In this, the second book of the series, Emma fairly promptly crosses her sister’s friends off the suspect list (after being convinced of their guilt in the first book) and sets her suspicions upon the so-called Twitter Twins, two girls who want retribution for a particularly cruel prank Sutton played on them. While Emma sleuths and gets into peril, Sutton’s ghost hangs around and occasionally informs the reader about the small flashes of memory she conveniently experiences.

It’s hard to know what to say about a book like this.

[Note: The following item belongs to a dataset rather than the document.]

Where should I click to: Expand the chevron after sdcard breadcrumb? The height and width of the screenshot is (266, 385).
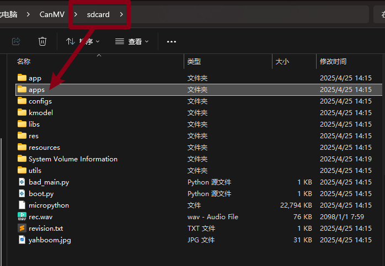121,14
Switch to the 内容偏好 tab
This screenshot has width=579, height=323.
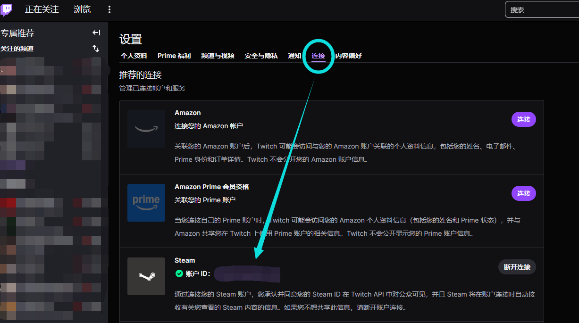[x=348, y=56]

It’s teen suspense by the author of Pretty Little Liars, which means that there will be a fair amount of bad decision-making and ridiculous drama that somehow ends up being addictive anyway. I mean, it’s inconceivable that the twins are really Sutton’s killers—this is book two out of four, after all—and none of these girls is particularly likeable, but have I acquired the third book from Audible* and loaded it onto my .mp3 player with the intention of starting it as soon as I finish this review? You bet I have!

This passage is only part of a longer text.